One of the pieces of evidence to support this idea was the tentative discovery that quasars only seem to move away from galaxies at particular speeds: for example, a surprisingly large number of quasars seem to be moving relative to neighbouring galaxies at speeds of 59% of the speed of light. If the quasars were actually on the far side of the Universe, how would they know to move at exactly 59% of the speed of light relative to a completely unrelated foreground galaxy?

Very little progress has been made toward resolving this controversy, essentially because there just hasn't been enough data to tell whether the apparent associations between galaxies and quasars are real or just coincidences. However, this has all changed with two newly-completed huge surveys undertaken with the Anglo-Australian Telescope, one measuring the positions and velocities of 200,000 galaxies, and the other measuring the same quantities for 25,000 quasars. "These enormous new data sets offered a great opportunity to take another look at this question," said Hawkins. "To do as fair a test as possible, we discussed with the supporters of both theories what they would expect to see before we analyzed the data."

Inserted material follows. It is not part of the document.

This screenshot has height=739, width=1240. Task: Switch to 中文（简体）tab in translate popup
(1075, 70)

By carefully sifting through these datasets, Hawkins and collaborators found 1647 examples of quasars that appear close to galaxies, and hence might be associated. Sadly for the nearby-quasar supporters, there was no excess of quasars moving at 59% of the speed of light, or any of the other "magic speeds" that had previously been tentatively identified. Without this evidence to support an association between quasars and galaxies, the case for quasars being flung out of nearby galaxies is much weakened.

Hawkins concluded "it's a shame, as it would have been great to find that the conventional view of quasars is all wrong. However, it's also something of a relief to know that most astronomers have not been barking up completely the wrong tree for the last thirty years."

The analysis, by Ed Hawkins, Steve Maddox and Michael Merrifield, will appear in the October 11th issue of Monthly Notices of the Royal Astronomical Society.